-- Opening Marker --

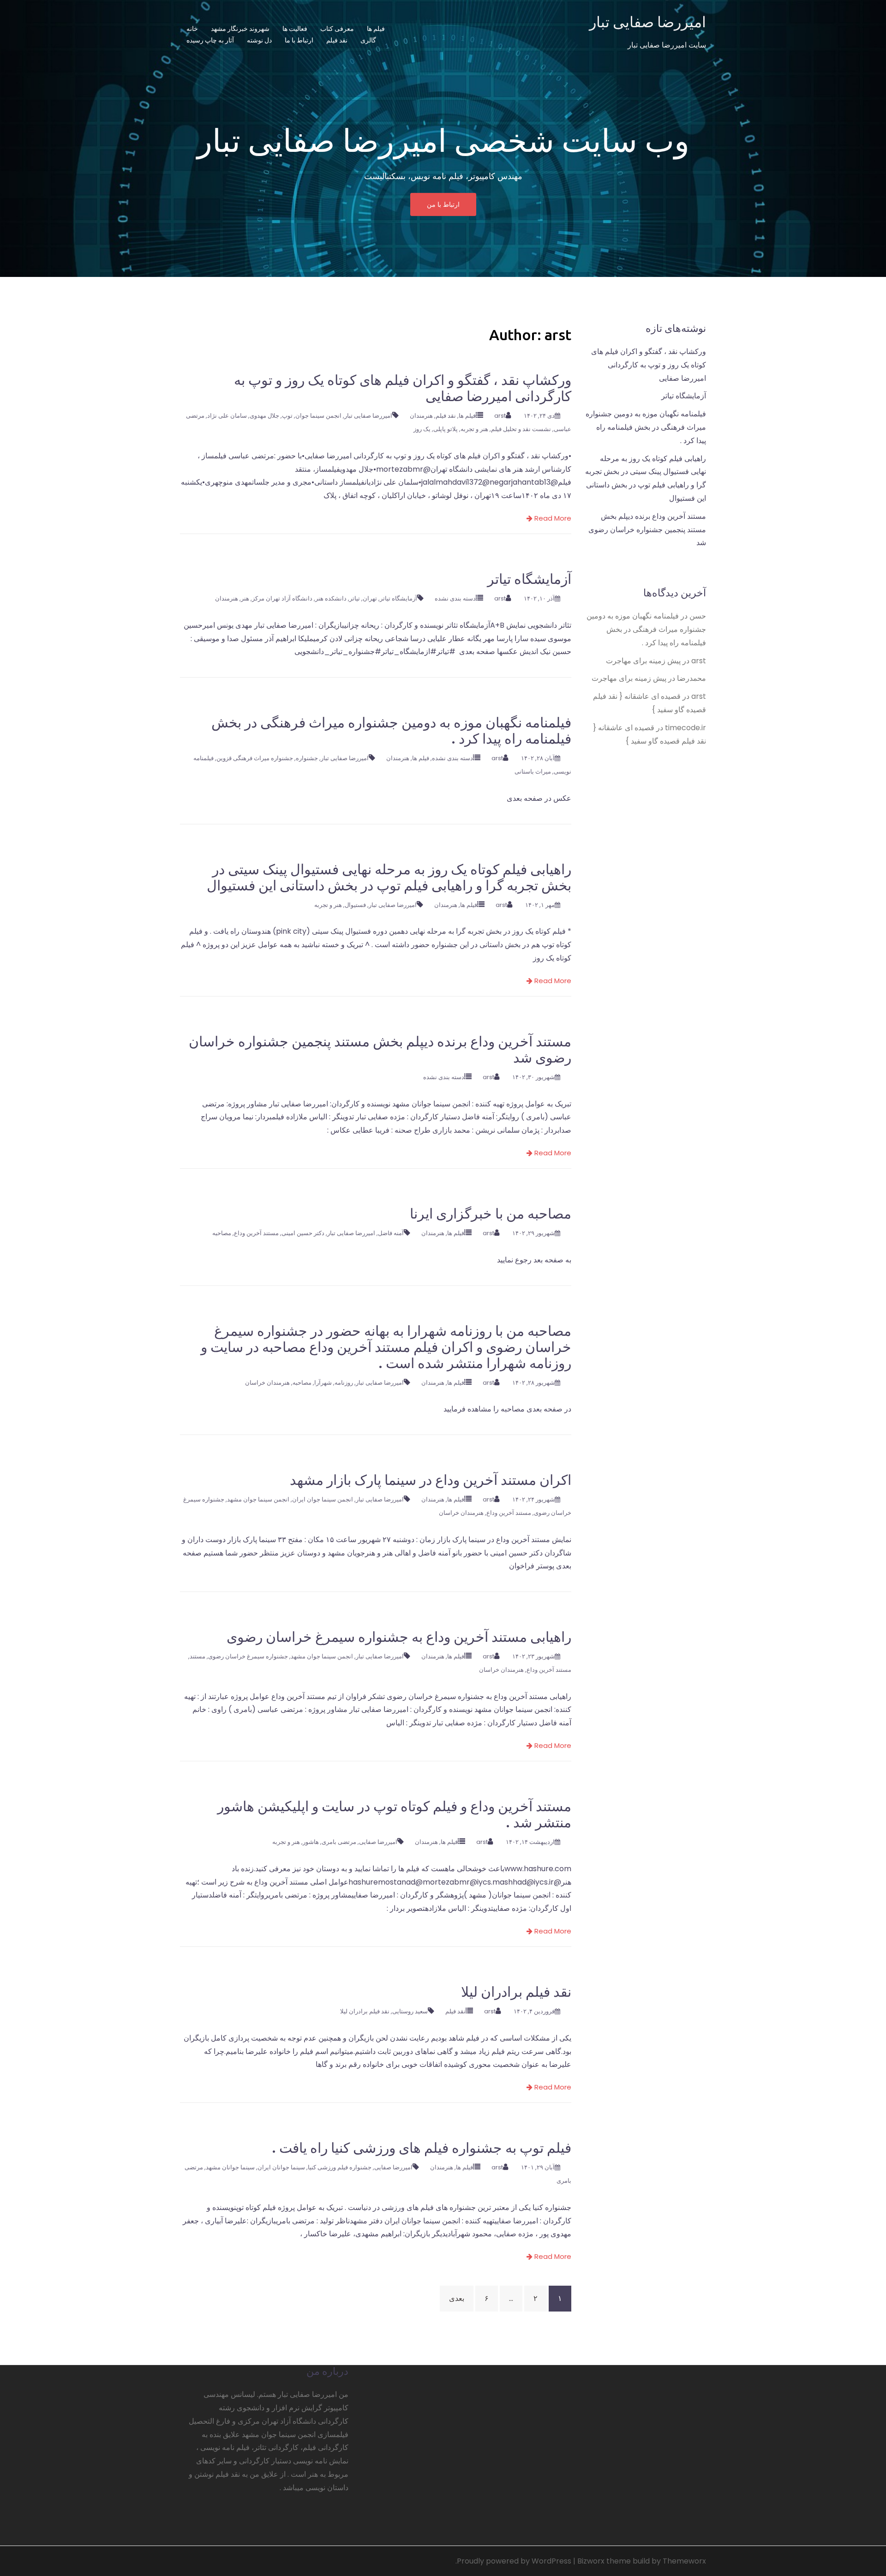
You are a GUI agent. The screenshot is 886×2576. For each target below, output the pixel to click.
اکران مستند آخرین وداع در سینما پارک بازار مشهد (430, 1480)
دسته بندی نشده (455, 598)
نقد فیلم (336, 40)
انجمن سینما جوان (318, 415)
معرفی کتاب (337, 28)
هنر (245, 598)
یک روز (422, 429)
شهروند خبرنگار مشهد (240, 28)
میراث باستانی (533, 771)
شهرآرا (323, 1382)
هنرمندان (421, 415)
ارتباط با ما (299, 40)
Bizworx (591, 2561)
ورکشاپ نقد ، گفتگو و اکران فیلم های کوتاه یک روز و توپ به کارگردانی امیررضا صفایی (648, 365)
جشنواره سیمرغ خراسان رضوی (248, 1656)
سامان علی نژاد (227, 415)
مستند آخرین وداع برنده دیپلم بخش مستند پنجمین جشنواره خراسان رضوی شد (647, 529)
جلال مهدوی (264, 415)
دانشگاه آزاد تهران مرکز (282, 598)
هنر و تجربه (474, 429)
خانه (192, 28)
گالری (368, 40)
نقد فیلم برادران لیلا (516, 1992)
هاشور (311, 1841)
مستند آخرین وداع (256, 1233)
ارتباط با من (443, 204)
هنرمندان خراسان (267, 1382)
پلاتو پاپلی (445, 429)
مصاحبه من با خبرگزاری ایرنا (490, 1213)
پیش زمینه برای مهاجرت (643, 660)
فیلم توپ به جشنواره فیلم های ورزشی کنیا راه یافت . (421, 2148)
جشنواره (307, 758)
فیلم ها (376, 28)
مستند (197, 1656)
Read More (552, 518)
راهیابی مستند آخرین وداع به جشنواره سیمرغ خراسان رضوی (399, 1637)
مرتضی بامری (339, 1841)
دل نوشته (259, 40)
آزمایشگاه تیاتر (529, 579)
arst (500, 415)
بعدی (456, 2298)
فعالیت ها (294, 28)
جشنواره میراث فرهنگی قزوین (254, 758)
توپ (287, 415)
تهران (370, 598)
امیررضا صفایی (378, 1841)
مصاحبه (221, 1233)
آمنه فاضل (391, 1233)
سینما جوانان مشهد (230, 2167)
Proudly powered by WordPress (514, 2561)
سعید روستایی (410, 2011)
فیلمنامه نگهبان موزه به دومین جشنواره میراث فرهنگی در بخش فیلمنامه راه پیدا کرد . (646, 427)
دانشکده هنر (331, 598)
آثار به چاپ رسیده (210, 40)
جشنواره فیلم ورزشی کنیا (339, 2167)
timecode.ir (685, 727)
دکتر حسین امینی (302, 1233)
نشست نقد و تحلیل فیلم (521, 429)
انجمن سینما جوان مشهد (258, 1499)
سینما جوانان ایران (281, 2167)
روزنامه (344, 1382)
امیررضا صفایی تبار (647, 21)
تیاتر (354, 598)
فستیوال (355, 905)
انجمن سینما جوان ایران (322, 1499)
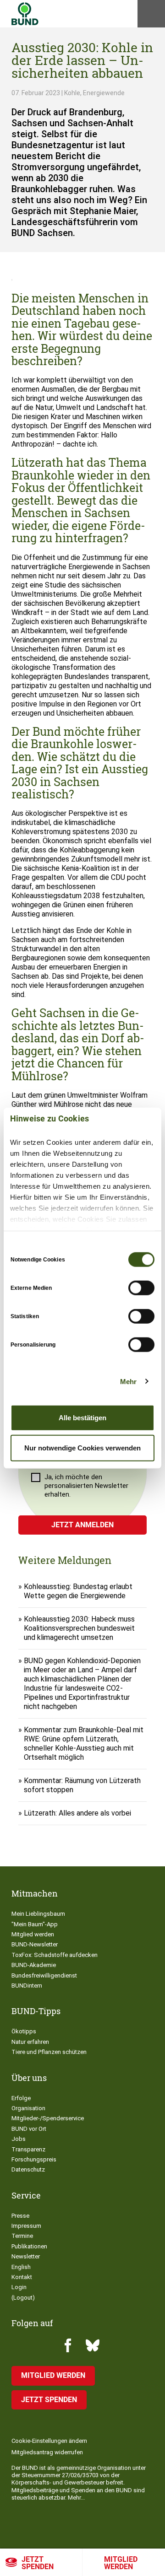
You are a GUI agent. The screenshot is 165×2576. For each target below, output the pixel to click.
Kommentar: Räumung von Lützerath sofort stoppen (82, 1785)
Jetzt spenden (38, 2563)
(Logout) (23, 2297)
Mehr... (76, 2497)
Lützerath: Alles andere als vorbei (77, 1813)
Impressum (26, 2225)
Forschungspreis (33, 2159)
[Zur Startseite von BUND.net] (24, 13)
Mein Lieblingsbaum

-- Closing Marker --
-- Opening Marker --

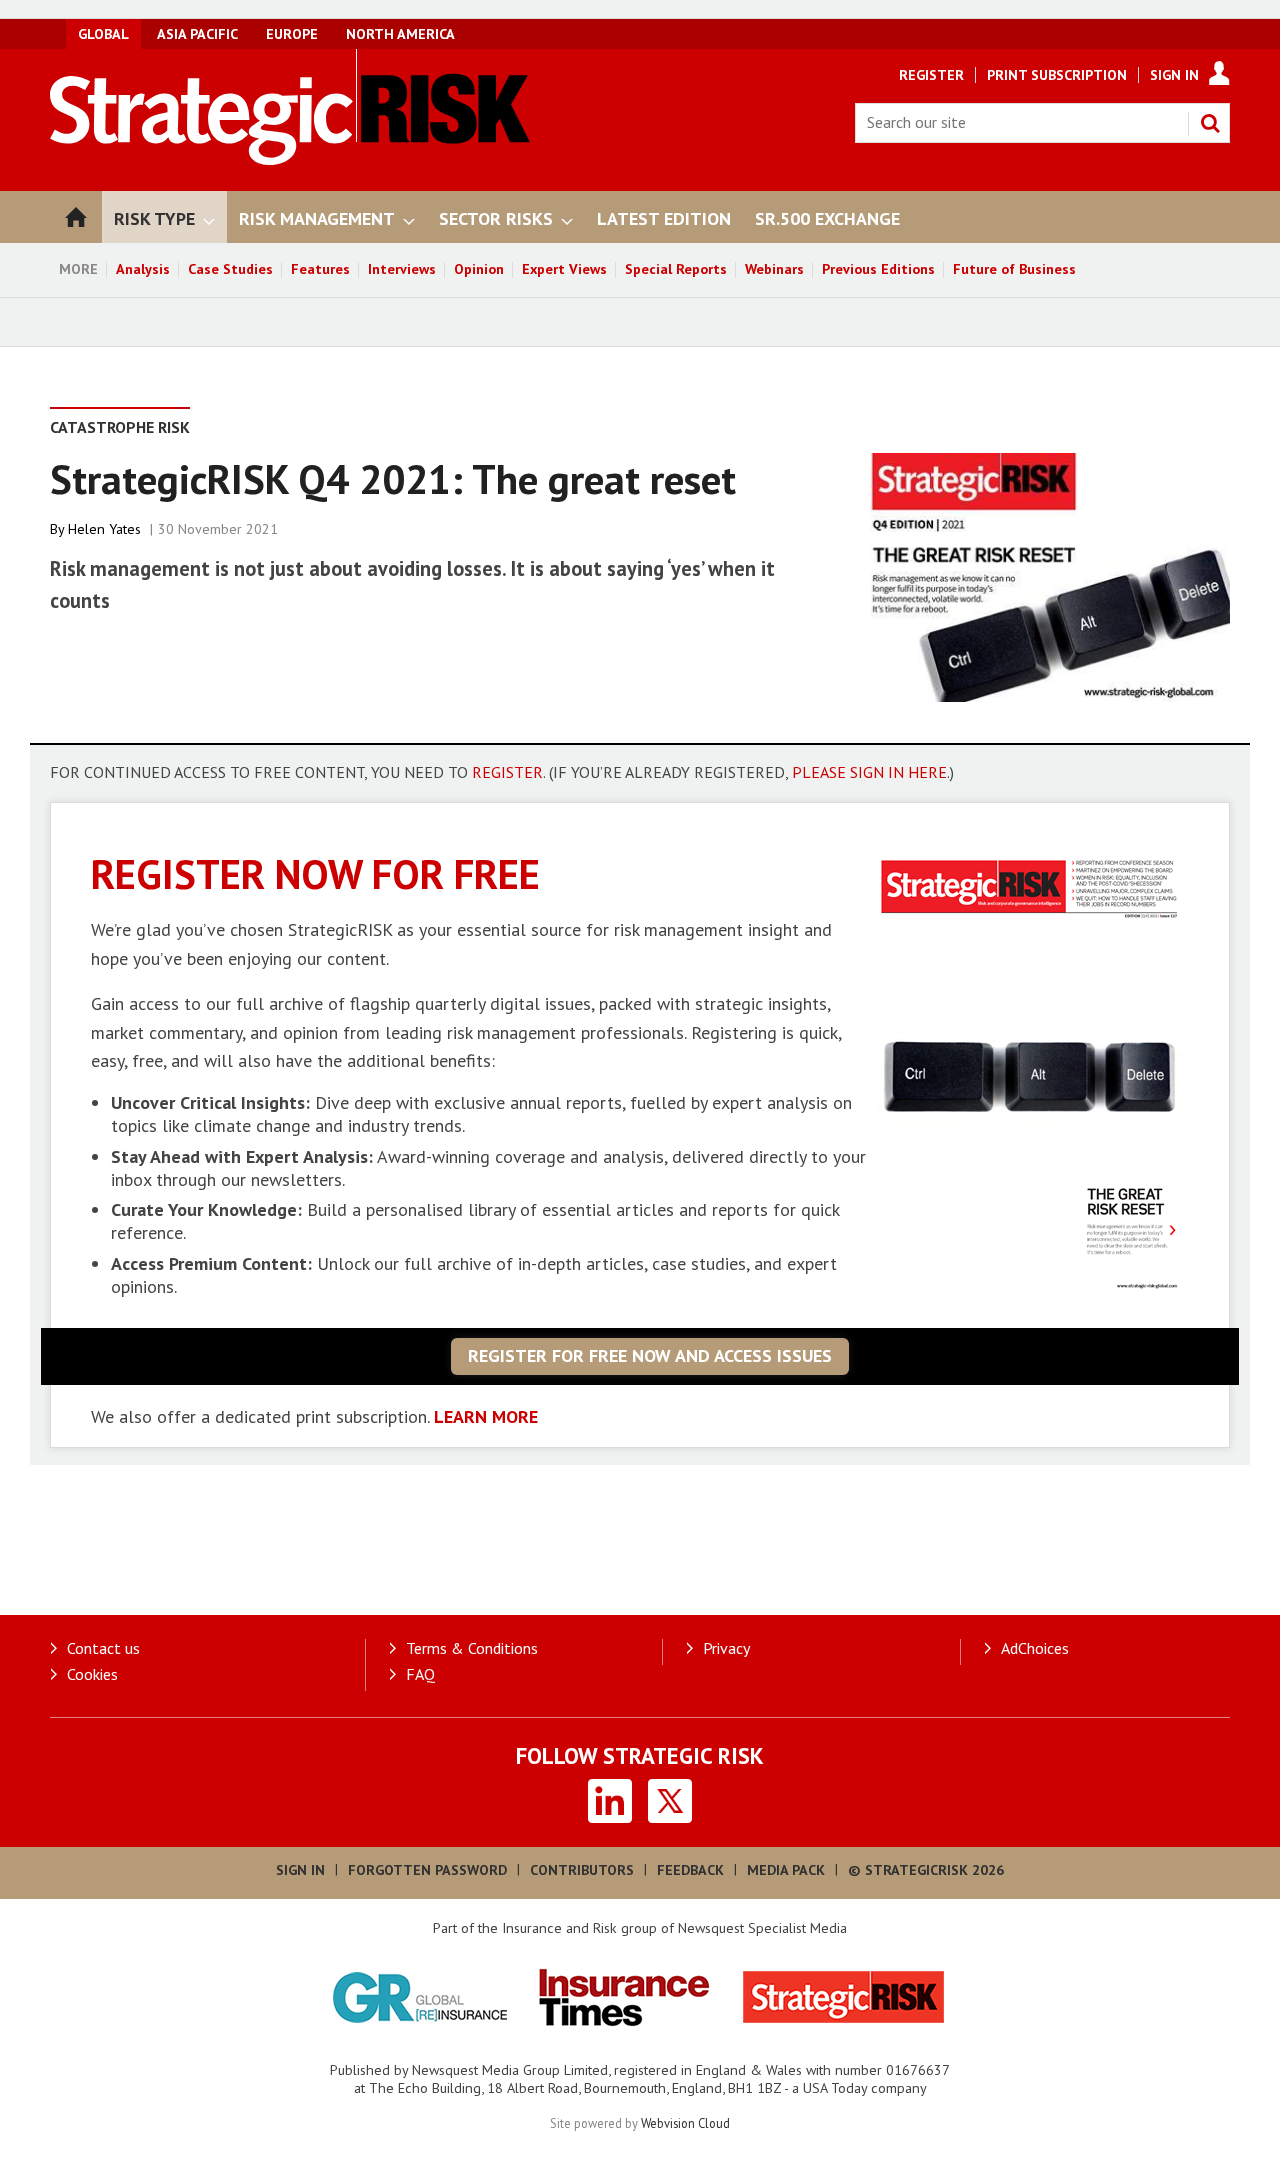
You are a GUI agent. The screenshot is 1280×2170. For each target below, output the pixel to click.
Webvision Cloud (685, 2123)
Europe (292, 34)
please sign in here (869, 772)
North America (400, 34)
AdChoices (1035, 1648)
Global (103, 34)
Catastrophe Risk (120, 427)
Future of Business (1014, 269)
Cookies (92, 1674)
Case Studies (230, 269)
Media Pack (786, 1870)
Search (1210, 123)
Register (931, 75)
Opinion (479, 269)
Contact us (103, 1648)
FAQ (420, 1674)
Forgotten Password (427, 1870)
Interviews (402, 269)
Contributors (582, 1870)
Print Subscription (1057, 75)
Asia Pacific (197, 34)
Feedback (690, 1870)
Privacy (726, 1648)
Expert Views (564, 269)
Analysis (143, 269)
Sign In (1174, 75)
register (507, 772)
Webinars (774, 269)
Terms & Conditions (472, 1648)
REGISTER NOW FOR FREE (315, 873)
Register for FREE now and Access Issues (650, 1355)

-- Closing Marker --
-- Opening Marker --

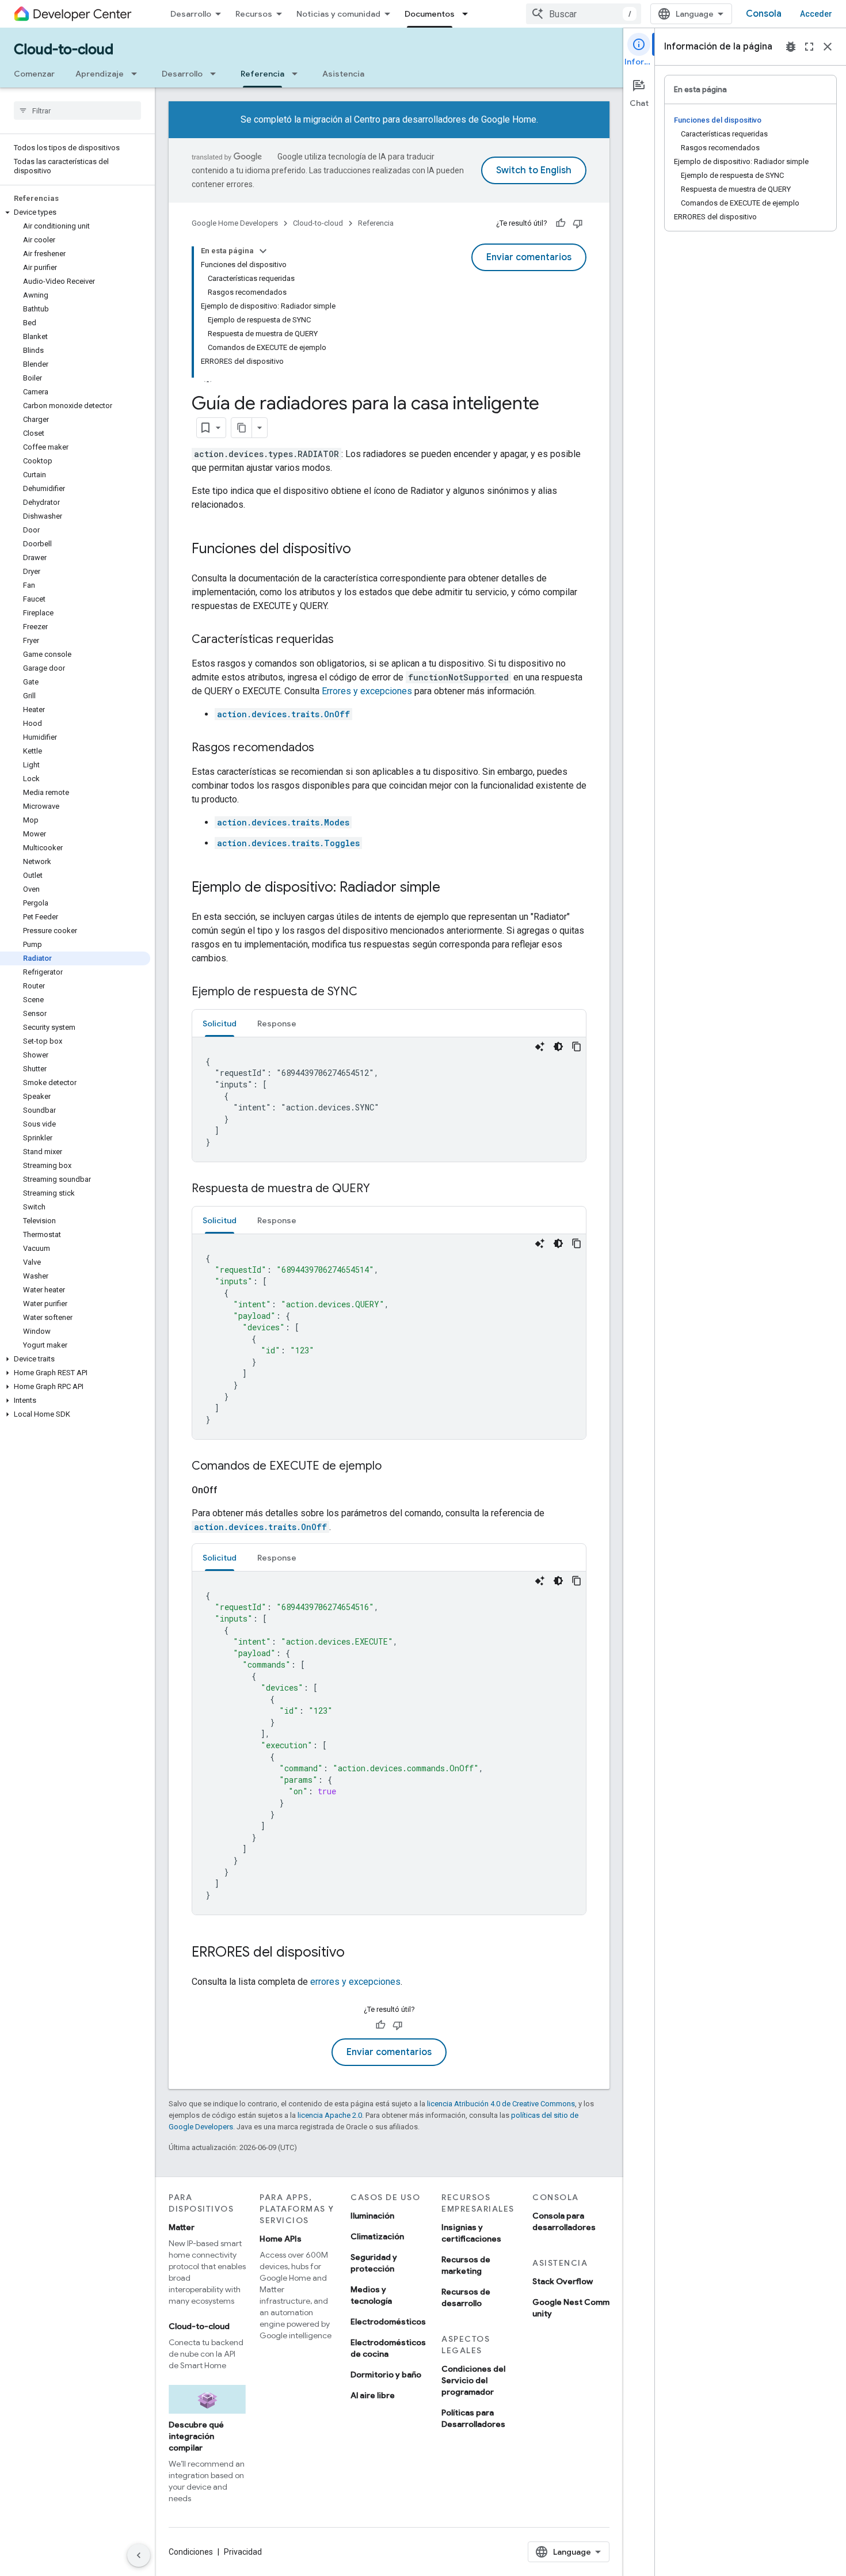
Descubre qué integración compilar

-- Closing Marker --

What is needed —
Please output the lines above beginning at the line with "آزمایشگاه تیاتر (529, 579)" and ending after the line with "Mein Lieblingsbaum", precisely as written and with no pictures.

Solution to this task —
آزمایشگاه تیاتر (529, 579)
arst (500, 415)
بعدی (456, 2298)
فعالیت ها (294, 28)
جشنواره میراث فرهنگی قزوین (254, 758)
توپ (287, 415)
تهران (370, 598)
امیررضا صفایی (378, 1841)
مصاحبه (221, 1233)
آمنه فاضل (391, 1233)
سینما جوانان مشهد (230, 2167)
Proudly powered by WordPress (514, 2561)
سعید روستایی (410, 2011)
فیلمنامه نگهبان موزه به دومین جشنواره میراث فرهنگی در بخش فیلمنامه راه پیدا کرد . (646, 427)
دانشکده هنر (331, 598)
آثار به چاپ رسیده (210, 40)
جشنواره فیلم ورزشی کنیا (339, 2167)
timecode.ir (685, 727)
دکتر حسین امینی (302, 1233)
نشست نقد و تحلیل فیلم (521, 429)
انجمن سینما جوان مشهد (258, 1499)
سینما جوانان ایران (281, 2167)
روزنامه (344, 1382)
امیررضا صفایی تبار (647, 21)
تیاتر (354, 598)
فستیوال (355, 905)
انجمن سینما جوان ایران (322, 1499)
You are a GUI agent. The screenshot is 165×2576. For each target below, output the pixel to click.
Kommentar: Räumung von Lützerath sofort stoppen (82, 1785)
Jetzt spenden (38, 2563)
(Logout) (23, 2297)
Mehr... (76, 2497)
Lützerath: Alles andere als vorbei (77, 1813)
Impressum (26, 2225)
Forschungspreis (33, 2159)
[Zur Startseite von BUND.net] (24, 13)
Mein Lieblingsbaum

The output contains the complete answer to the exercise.